The silly point made by the hon. Member for Wrexham concerned the date at which the provision would end. He thinks that it is frightfully witty to make the point about amending the Bill so that the suspension ends on what he fancies is a date on which the general election may take place. The hon. Gentleman has sought to argue this evening that the provision is nothing more than an electoral gimmick, which he contends with what I discern as a growing element of unease, gradually working towards panic. In the way in which he moved the silly amendment, he conceded that the measure will have the effect that we intend, and that it will draw forward transactions and thus have a stimulating effect on the housing market. Although his points are not very good, he has inadvertently drawn attention to the underlying belief of Labour Front-Bench Members that the measure will work.
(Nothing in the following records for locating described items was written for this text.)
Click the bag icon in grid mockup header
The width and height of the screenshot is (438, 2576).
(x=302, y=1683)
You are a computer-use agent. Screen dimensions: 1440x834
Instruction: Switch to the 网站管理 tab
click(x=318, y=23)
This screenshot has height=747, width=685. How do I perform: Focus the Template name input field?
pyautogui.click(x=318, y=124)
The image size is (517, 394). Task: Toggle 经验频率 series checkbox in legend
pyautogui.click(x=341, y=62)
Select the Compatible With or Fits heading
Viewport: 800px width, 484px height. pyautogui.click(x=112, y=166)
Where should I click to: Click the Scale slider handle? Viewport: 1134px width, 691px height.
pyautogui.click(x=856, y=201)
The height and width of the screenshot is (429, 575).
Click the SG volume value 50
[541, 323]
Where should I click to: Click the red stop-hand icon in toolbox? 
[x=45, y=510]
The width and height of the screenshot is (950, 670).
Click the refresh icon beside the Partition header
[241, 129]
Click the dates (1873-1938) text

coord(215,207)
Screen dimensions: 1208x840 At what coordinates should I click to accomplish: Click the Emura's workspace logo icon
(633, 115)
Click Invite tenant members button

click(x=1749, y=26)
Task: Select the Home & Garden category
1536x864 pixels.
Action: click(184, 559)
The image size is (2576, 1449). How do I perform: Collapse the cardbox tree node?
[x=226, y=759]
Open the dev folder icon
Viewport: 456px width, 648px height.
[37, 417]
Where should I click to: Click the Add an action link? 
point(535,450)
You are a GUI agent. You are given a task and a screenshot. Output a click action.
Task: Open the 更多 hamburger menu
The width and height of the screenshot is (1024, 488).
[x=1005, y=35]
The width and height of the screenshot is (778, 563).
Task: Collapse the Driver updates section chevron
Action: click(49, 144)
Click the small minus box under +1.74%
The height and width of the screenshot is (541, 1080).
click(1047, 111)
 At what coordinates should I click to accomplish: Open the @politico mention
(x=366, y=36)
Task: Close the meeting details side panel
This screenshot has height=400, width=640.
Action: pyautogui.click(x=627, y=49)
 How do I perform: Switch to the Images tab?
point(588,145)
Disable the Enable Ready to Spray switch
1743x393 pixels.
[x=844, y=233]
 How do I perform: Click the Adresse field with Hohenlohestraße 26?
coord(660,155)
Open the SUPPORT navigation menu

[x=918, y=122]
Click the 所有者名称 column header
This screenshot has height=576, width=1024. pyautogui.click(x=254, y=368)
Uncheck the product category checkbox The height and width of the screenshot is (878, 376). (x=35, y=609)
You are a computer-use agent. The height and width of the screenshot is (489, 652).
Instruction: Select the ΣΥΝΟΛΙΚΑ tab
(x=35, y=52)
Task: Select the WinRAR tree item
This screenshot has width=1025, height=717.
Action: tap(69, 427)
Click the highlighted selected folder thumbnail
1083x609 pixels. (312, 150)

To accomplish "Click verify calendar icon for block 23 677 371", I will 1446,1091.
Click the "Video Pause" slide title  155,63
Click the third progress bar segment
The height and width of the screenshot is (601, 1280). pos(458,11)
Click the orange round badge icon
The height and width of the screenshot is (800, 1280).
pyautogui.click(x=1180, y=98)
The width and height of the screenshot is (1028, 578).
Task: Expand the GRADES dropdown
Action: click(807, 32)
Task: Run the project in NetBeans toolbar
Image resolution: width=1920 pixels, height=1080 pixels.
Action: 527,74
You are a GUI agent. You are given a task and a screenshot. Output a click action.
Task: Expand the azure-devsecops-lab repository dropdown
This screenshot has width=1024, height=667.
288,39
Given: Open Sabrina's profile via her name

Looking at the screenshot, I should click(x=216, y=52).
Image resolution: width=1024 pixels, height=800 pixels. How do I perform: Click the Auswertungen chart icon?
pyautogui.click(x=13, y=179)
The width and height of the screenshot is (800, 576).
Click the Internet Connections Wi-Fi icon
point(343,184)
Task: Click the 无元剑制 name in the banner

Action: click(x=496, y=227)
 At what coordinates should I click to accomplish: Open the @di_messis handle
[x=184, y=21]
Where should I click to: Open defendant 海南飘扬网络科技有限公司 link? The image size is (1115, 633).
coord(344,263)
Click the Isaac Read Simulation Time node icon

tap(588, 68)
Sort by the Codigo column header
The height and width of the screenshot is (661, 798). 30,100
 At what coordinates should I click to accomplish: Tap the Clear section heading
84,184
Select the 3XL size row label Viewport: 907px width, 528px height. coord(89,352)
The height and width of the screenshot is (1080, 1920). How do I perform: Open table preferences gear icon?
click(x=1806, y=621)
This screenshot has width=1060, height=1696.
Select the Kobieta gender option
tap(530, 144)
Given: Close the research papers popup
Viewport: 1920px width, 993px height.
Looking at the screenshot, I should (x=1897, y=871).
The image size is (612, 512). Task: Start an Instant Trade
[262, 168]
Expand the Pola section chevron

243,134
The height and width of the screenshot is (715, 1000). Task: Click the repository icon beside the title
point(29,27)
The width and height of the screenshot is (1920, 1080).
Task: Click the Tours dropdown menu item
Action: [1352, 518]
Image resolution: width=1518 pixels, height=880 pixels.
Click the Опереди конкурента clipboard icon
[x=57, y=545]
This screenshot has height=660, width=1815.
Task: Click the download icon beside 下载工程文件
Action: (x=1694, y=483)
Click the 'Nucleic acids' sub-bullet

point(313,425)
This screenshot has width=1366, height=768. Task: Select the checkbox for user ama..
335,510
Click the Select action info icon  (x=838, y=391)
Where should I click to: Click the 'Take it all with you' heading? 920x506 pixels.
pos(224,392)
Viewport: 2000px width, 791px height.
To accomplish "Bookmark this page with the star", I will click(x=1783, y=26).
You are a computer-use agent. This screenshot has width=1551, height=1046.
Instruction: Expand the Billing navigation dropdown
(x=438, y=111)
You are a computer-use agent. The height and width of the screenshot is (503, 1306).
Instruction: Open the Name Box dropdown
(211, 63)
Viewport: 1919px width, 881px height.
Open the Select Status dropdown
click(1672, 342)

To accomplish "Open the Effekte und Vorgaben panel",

I am grateful to the hon. Gentleman for that.
The Financial Secretary has put his finger on the point. The measure will bring forward transactions, but it will do so at the cost of having a dearth of transactions later. That is the problem, and that is why the Bill is a gimmick. It is not a long-lasting solution. Transactions will be made earlier than they otherwise would have been, but there are likely to be few more—perhaps no more—transactions as a result of the Bill. That is why the Opposition tabled the amendments.
It is a little difficult to know what the hon. Gentleman seeks to probe through the deeply thought out and stimulating probing amendment. He suggests that we should remove clause 1(3) which concerns documents executed on or after 20 December which were not already stamped before the resolution was passed. The general rule is that documents cannot be given in evidence or used for other legal purposes, except in criminal proceedings, unless they have been duly stamped in accordance with the law in force when they were executed. If a document was executed on, say, 20 December, the law in force at that time would have required it to be stamped on the basis of the £30,000 threshold because the House had not yet passed the resolution to give effect to the new threshold. Now that we have passed the resolution, the benefit of the new threshold can be given.
Clause 1(3) ensures that documents will not be subject to a legal challenge merely because the new threshold did not yet have statutory effect at the time at which they were executed. That is, therefore, a necessary protection for the taxpayer and the amendment would remove that protection. I therefore invite the hon. Gentleman, having probed in a compelling way, to withdraw the amendment.